_What the task asks_:
Each entry must be output once more without any change.

_Stored items_:

►

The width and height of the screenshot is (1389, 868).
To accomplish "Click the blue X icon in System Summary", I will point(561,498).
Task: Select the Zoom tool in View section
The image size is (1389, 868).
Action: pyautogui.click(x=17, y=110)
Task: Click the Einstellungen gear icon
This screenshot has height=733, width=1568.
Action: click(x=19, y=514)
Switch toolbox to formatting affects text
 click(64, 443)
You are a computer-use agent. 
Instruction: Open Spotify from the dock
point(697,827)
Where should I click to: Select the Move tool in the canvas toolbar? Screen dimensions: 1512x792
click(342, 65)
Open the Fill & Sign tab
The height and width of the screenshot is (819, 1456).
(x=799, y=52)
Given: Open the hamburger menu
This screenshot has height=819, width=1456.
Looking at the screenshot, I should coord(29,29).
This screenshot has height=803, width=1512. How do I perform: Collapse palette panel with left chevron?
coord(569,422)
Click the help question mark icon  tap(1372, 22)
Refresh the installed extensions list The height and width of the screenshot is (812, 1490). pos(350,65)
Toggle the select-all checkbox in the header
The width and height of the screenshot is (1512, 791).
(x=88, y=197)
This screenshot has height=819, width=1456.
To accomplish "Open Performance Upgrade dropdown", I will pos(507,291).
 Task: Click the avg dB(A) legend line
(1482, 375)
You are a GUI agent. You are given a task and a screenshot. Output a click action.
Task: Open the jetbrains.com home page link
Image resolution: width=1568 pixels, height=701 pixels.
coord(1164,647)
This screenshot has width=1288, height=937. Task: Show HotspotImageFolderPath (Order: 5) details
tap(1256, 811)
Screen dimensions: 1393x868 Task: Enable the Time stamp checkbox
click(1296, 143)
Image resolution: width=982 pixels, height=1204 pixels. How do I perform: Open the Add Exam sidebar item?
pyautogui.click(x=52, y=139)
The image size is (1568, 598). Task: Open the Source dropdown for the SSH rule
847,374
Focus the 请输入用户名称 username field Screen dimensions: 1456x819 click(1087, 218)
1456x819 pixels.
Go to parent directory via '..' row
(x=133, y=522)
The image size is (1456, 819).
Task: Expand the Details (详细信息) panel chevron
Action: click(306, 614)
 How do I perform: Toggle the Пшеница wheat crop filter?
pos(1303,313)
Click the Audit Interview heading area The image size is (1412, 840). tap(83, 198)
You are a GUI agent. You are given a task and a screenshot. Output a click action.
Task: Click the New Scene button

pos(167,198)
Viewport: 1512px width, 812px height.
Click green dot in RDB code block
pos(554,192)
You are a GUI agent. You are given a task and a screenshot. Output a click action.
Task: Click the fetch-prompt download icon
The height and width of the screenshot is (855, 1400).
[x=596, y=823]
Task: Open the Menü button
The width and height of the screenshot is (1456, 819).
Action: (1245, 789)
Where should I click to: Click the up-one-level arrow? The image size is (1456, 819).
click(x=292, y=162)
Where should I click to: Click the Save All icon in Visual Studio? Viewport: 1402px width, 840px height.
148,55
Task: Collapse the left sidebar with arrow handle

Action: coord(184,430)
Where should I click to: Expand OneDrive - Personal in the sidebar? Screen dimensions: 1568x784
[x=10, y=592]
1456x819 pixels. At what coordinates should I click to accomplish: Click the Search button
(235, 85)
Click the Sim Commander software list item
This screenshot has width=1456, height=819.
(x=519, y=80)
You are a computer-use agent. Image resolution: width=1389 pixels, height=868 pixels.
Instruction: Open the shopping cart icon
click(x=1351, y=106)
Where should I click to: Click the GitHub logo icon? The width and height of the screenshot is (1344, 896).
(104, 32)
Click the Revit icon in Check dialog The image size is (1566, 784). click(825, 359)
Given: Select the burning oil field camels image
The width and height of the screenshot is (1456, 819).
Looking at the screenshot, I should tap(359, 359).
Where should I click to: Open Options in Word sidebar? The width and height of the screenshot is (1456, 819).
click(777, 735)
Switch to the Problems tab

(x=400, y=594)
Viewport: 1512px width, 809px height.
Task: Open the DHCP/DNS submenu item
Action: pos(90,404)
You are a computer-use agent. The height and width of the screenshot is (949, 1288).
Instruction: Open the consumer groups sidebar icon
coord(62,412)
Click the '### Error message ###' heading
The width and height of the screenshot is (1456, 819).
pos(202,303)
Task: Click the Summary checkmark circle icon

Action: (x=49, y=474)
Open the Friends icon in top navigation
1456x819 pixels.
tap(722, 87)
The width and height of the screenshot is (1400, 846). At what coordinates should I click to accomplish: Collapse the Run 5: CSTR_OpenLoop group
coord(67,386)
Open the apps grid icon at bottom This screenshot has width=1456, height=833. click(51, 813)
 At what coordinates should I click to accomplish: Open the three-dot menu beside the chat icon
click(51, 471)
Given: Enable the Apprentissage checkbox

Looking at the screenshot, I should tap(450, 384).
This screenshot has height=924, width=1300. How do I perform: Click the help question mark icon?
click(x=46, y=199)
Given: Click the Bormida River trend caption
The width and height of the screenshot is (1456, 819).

◄

_Exercise response_:
The width and height of the screenshot is (1389, 868).
To accomplish "Click the blue X icon in System Summary", I will point(561,498).
Task: Select the Zoom tool in View section
The image size is (1389, 868).
Action: pyautogui.click(x=17, y=110)
Task: Click the Einstellungen gear icon
This screenshot has height=733, width=1568.
Action: click(x=19, y=514)
Switch toolbox to formatting affects text
 click(64, 443)
You are a computer-use agent. 
Instruction: Open Spotify from the dock
point(697,827)
Where should I click to: Select the Move tool in the canvas toolbar? Screen dimensions: 1512x792
click(342, 65)
Open the Fill & Sign tab
The height and width of the screenshot is (819, 1456).
(x=799, y=52)
Given: Open the hamburger menu
This screenshot has height=819, width=1456.
Looking at the screenshot, I should coord(29,29).
This screenshot has height=803, width=1512. How do I perform: Collapse palette panel with left chevron?
coord(569,422)
Click the help question mark icon  tap(1372, 22)
Refresh the installed extensions list The height and width of the screenshot is (812, 1490). pos(350,65)
Toggle the select-all checkbox in the header
The width and height of the screenshot is (1512, 791).
(x=88, y=197)
This screenshot has height=819, width=1456.
To accomplish "Open Performance Upgrade dropdown", I will pos(507,291).
 Task: Click the avg dB(A) legend line
(1482, 375)
You are a GUI agent. You are given a task and a screenshot. Output a click action.
Task: Open the jetbrains.com home page link
Image resolution: width=1568 pixels, height=701 pixels.
coord(1164,647)
This screenshot has width=1288, height=937. Task: Show HotspotImageFolderPath (Order: 5) details
tap(1256, 811)
Screen dimensions: 1393x868 Task: Enable the Time stamp checkbox
click(1296, 143)
Image resolution: width=982 pixels, height=1204 pixels. How do I perform: Open the Add Exam sidebar item?
pyautogui.click(x=52, y=139)
The image size is (1568, 598). Task: Open the Source dropdown for the SSH rule
847,374
Focus the 请输入用户名称 username field Screen dimensions: 1456x819 click(1087, 218)
1456x819 pixels.
Go to parent directory via '..' row
(x=133, y=522)
The image size is (1456, 819).
Task: Expand the Details (详细信息) panel chevron
Action: click(306, 614)
 How do I perform: Toggle the Пшеница wheat crop filter?
pos(1303,313)
Click the Audit Interview heading area The image size is (1412, 840). tap(83, 198)
You are a GUI agent. You are given a task and a screenshot. Output a click action.
Task: Click the New Scene button

pos(167,198)
Viewport: 1512px width, 812px height.
Click green dot in RDB code block
pos(554,192)
You are a GUI agent. You are given a task and a screenshot. Output a click action.
Task: Click the fetch-prompt download icon
The height and width of the screenshot is (855, 1400).
[x=596, y=823]
Task: Open the Menü button
The width and height of the screenshot is (1456, 819).
Action: (1245, 789)
Where should I click to: Click the up-one-level arrow? The image size is (1456, 819).
click(x=292, y=162)
Where should I click to: Click the Save All icon in Visual Studio? Viewport: 1402px width, 840px height.
148,55
Task: Collapse the left sidebar with arrow handle

Action: coord(184,430)
Where should I click to: Expand OneDrive - Personal in the sidebar? Screen dimensions: 1568x784
[x=10, y=592]
1456x819 pixels. At what coordinates should I click to accomplish: Click the Search button
(235, 85)
Click the Sim Commander software list item
This screenshot has width=1456, height=819.
(x=519, y=80)
You are a computer-use agent. Image resolution: width=1389 pixels, height=868 pixels.
Instruction: Open the shopping cart icon
click(x=1351, y=106)
Where should I click to: Click the GitHub logo icon? The width and height of the screenshot is (1344, 896).
(104, 32)
Click the Revit icon in Check dialog The image size is (1566, 784). click(825, 359)
Given: Select the burning oil field camels image
The width and height of the screenshot is (1456, 819).
Looking at the screenshot, I should tap(359, 359).
Where should I click to: Open Options in Word sidebar? The width and height of the screenshot is (1456, 819).
click(777, 735)
Switch to the Problems tab

(x=400, y=594)
Viewport: 1512px width, 809px height.
Task: Open the DHCP/DNS submenu item
Action: pos(90,404)
You are a computer-use agent. The height and width of the screenshot is (949, 1288).
Instruction: Open the consumer groups sidebar icon
coord(62,412)
Click the '### Error message ###' heading
The width and height of the screenshot is (1456, 819).
pos(202,303)
Task: Click the Summary checkmark circle icon

Action: (x=49, y=474)
Open the Friends icon in top navigation
1456x819 pixels.
tap(722, 87)
The width and height of the screenshot is (1400, 846). At what coordinates should I click to accomplish: Collapse the Run 5: CSTR_OpenLoop group
coord(67,386)
Open the apps grid icon at bottom This screenshot has width=1456, height=833. click(51, 813)
 At what coordinates should I click to accomplish: Open the three-dot menu beside the chat icon
click(51, 471)
Given: Enable the Apprentissage checkbox

Looking at the screenshot, I should tap(450, 384).
This screenshot has height=924, width=1300. How do I perform: Click the help question mark icon?
click(x=46, y=199)
Given: Click the Bormida River trend caption
The width and height of the screenshot is (1456, 819).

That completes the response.